Немного позже, когда он чуточку подрастет, отец берет его с собой в праздничный день погулять по улицам, кишащим народом. Он ведет сына от собора Нотр Дам к Лувру, в Тюильри, к Триумфальной арке.[322] С террасы или с крыши он показывает ребенку толпу, войска, проходящие с примкнутыми штыками, с трехцветными знаменами. В ожидании праздничного салюта, когда иллюминация кидает на все зыблющиеся отблески, когда колышащаяся, словно океан, толпа «внезапно умолкает, отец говорит: «Гляди ка, сынок! Вот Франция, вот Родина! Все люди — как один человек: у всех словно одна душа, одно сердце. Все охотно умрут за одного, и каждый должен жить и умереть за всех. Видишь этих солдат, что с оружием в руках проходят мимо? Они отправятся далеко, будут сражаться за нас. Каждый из них оставил дома отца, старушку мать, хоть те и нуждаются в них. И ты поступишь, как и они, никогда не забудешь, что твоя мать — Франция!»
Эти впечатления останутся у ребенка на всю жизнь, или я плохо знаю природу людей. Он увидел Родину... Это — божество, которое нельзя окинуть взором, как единое целое, а только по частям, только наблюдая великие деяния, отображающие жизнь нации. Родина для ребенка — живое существо, до которого он может дотронуться, чье присутствие он чувствует везде; он не может, повторяю, увидеть ее всю сразу, но она видит его, греет теплом своей великой души, передающимся от толпы, говорит с ним языком памятников. Хорошо швейцарцу: он может одним взглядом охватить весь свой кантон, увидеть с высот Альп свою любимую страну и навсегда запечатлеть в душе ее образ. Но еще счастливее француз: вся его бессмертная, прославленная родина как бы сосредоточена в одном месте, отразившем сразу все эпохи, все события. Он может обозреть историю и Франции, и всего мира, идя от терм Цезаря[323] к Вандомской колонне,[324] к Лувру, к Марсову полю,[325] от Триумфальной арки — к площади Согласия.[326]
В конце концов наиболее наглядное, цельное и стройное представление о родине дети должны получать в школе, в школе истинно национальной, какою она когда нибудь станет. Я творю о всеобщей школе, которую все дети — независимо от того, из какого они класса и каково социальное положение их родителей, посещали бы все вместе год или два, прежде чем приступить к образованию по какой либо специальности;[327] в этой школе им рассказывали бы только о Франции, больше ни о чем.

СУТЬ ЗАДАНИЯ >>
Допишите продолжение отрывка о родине и национальной школе, начав сразу после его последней фразы.

ИСХОДНЫЕ СТРОКИ >>
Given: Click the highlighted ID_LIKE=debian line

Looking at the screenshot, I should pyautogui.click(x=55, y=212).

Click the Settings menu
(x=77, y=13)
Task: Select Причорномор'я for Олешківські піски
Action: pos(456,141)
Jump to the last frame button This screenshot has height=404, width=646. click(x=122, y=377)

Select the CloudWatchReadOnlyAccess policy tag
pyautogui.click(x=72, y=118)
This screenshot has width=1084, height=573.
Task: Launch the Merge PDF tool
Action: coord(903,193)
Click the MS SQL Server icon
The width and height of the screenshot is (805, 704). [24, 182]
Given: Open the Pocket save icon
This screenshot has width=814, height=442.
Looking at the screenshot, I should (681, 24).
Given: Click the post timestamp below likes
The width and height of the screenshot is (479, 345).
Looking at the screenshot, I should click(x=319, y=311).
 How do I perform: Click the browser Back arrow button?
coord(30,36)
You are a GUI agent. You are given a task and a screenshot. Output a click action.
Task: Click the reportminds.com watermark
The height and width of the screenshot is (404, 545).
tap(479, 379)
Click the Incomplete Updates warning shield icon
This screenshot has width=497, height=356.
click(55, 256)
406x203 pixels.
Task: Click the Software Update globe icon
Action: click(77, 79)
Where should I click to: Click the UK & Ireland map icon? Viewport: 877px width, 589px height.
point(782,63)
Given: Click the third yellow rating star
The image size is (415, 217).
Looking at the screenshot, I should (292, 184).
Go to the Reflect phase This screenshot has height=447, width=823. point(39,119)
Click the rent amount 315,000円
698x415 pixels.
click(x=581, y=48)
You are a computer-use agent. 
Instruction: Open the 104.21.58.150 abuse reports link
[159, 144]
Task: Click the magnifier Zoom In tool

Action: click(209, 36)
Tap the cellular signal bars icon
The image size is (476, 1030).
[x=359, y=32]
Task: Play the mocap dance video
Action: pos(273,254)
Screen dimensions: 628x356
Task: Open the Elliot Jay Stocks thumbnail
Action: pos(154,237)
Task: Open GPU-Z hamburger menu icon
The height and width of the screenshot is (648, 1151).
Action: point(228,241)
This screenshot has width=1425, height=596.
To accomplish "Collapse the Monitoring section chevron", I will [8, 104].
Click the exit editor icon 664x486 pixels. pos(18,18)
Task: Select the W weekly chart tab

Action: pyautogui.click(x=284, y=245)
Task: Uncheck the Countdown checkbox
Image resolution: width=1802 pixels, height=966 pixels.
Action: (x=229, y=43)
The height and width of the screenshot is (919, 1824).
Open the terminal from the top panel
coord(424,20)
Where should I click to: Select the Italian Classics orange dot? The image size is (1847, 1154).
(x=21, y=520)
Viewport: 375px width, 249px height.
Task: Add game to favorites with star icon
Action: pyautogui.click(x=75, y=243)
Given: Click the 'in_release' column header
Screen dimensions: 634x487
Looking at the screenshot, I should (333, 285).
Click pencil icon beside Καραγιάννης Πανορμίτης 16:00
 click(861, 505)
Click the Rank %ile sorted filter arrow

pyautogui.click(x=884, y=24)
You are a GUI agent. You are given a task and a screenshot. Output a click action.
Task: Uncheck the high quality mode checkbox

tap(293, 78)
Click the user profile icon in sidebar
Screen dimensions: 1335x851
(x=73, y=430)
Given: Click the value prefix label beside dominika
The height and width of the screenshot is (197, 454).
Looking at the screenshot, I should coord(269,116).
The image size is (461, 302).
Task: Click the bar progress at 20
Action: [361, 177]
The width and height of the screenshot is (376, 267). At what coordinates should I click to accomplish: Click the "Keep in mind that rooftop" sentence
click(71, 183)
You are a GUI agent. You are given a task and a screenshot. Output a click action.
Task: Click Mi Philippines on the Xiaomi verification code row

ИТОГОВЫЙ ОТВЕТ >>
Мы спешим помещать обоих детей в школы и коллежи вместе с детьми того же класса — буржуазии или простонародья; мы стараемся, чтобы дети разных классов не смешивались между собой, стремимся как можно раньше отделить детей бедняков от детей богачей в том счастливом возрасте, когда ребята сами еще не чувствуют этих искусственных различий, Мы словно боимся, как бы они не познали истинную сущность мира, в котором им предстоит жить. Этой преждевременной разобщенностью мы готовим почву для ненависти, порождаемой невежеством и завистью, почву для той борьбы между классами, от которой мы позже сами же будем страдать.
Даже если неравенство между людьми необходимо, то мне хотелось бы, чтобы по крайней мере дети могли жить, повинуясь (хоть недолго) инстинкту быть равными, чтобы эти невинные божьи создания, не знающие зависти, являли для нас в стенах школы трогательный образец идеального общества. Их школа была бы школой и для нас; мы увидели бы через посредство детей всю суетность деления по чинам и рангам, всю глупость претензий, соперничающих между собою; мы узнали бы, что подлинное счастье — такая жизнь, где нет ни первых, ни последних.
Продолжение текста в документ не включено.